I’ll never forget the moment I caught my first glimpse of the Cliffs of Moher. It was a bright sunny day, not a cloud in the sky—a rarity for Ireland—and the water was sparkling like diamonds. As Tom and I meandered through dusty paddocks towards the land’s edge, I gripped his hand and fought back happy tears. I had been dreaming about Ireland’s magical scenery since I was a little girl, and here I was about to experience one of its most famous natural wonders for myself.
As the cliffs came into view, I felt a rush of awe, happiness—and most of all—intense gratitude. I felt so thankful to be alive. It was one of those times in life when you feel 100 per cent grounded in the present moment. All of my anxieties about the past and the future washed away, and there I was, just billions of atoms, all bursting with joy.
You can never tell when you’re going to experience a moment like this. That’s one of the things I love most about travel; you don’t know how you will react to what’s around the corner. Will that destination you’ve been dreaming about forever live up to your expectations? Or will it fall flat? In this case, Ireland was everything I hoped for and more.

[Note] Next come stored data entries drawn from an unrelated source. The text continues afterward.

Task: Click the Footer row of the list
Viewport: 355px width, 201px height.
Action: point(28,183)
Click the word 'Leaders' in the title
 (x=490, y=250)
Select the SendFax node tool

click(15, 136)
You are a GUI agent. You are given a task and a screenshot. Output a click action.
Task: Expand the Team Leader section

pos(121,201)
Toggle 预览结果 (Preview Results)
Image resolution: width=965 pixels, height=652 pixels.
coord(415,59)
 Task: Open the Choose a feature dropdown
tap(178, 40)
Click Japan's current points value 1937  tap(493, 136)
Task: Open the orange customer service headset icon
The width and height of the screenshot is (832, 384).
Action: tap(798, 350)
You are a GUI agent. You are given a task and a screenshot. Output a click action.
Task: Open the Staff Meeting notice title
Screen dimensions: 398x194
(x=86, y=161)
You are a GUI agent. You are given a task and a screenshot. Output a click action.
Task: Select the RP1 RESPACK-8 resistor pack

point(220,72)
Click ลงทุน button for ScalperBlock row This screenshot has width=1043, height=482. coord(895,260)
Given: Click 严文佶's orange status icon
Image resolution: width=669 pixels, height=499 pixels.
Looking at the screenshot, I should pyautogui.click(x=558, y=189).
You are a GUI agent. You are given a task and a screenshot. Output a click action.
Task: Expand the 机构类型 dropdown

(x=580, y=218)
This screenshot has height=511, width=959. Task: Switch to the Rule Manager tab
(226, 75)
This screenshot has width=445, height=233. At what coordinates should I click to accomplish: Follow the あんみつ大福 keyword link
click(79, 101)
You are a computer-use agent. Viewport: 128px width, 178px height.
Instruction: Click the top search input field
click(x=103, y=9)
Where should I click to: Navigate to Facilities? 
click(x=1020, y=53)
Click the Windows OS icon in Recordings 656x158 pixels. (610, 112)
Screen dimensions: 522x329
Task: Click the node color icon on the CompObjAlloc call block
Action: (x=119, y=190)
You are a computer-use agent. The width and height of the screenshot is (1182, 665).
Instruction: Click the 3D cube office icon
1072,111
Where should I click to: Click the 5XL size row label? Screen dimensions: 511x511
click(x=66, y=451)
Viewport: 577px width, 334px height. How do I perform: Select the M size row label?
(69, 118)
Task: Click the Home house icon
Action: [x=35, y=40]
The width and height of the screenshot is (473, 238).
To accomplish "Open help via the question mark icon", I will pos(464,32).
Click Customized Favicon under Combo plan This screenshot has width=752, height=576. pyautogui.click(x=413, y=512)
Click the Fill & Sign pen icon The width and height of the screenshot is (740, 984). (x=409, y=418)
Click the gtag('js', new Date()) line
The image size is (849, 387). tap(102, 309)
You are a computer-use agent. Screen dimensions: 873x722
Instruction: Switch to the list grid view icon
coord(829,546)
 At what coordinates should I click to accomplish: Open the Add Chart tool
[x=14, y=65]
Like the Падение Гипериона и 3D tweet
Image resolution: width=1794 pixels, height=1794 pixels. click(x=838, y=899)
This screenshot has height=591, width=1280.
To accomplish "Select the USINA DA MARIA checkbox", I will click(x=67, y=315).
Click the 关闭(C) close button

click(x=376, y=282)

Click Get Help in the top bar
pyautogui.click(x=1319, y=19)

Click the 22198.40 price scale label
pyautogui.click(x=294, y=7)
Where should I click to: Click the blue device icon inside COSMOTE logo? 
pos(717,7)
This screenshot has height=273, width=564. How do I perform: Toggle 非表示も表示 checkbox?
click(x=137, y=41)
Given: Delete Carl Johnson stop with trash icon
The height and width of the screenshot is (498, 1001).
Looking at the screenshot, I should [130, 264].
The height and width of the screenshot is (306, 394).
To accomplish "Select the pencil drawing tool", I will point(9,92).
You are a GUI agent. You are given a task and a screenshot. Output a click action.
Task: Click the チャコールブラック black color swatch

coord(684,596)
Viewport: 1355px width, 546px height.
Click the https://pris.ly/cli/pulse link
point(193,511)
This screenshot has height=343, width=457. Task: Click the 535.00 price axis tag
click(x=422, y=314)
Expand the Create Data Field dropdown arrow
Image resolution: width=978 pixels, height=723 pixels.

Ireland has occupied a place in my imagination ever since I can remember. When I was growing up, my grandfather told me that I was an Irish princess and that I descended from a line of brilliant Irish kings. I believed in this fairy tale until I was old enough to know better, much to my grandfather’s amusement and delight. As a young girl, the thought of coming from a faraway place on the other side of the world set my soul ablaze. Before I knew anything about Ireland’s size, history, population—or even what it looked like—I knew I was destined to visit.
Even so, it took me a while to get there; I ticked many destinations off my list before I finally boarded a plane bound for Cork—a plane that I very nearly missed, but that’s a story for another time (let’s just say Heathrow Airport is a lot bigger than Auckland Airport).
We only spent four days exploring a small section of Ireland’s beauty, but every moment gave me memories to last a lifetime. It wasn’t just the Cliffs of Moher where my heart caught in my throat. We spent a near-perfect day driving over the picturesque green hills of Connemara in our shiny red rental car. We happened to run into a Kiwi friend in Galway (as you do, when you’re halfway across the world) and he tagged along for the road trip. We drove for the sake of driving and absorbed stunning scenery while making mindless chatter, stopping to snap pictures on the side of a lake, or at the foot of a mountain. It’s only when I look back that I realise how the best days are often the days when you don’t have an agenda. When you can just wake up and see where the mood takes you.
Another highlight was spending an evening at a local pub drinking Guinness and listening to traditional live Irish music (and watching Irish dancing). Maybe it was the Guinness or the sunshine on my skin after a long summer’s day, but I distinctly remember how happy I felt that night. Like there was no place in the world I’d rather be than sitting in that pub, drinking strange beer, and letting the thrill of the music take over.
I can’t count the number of times I’ve felt that sense of utter peace and contentment when travelling. Yes, travelling can be hard and expensive, challenging, and at times lonely, but no matter how many flights I nearly miss, or how much money I spend, all that effort is worth the intoxicating feeling of being somewhere new, yet feeling like you belong.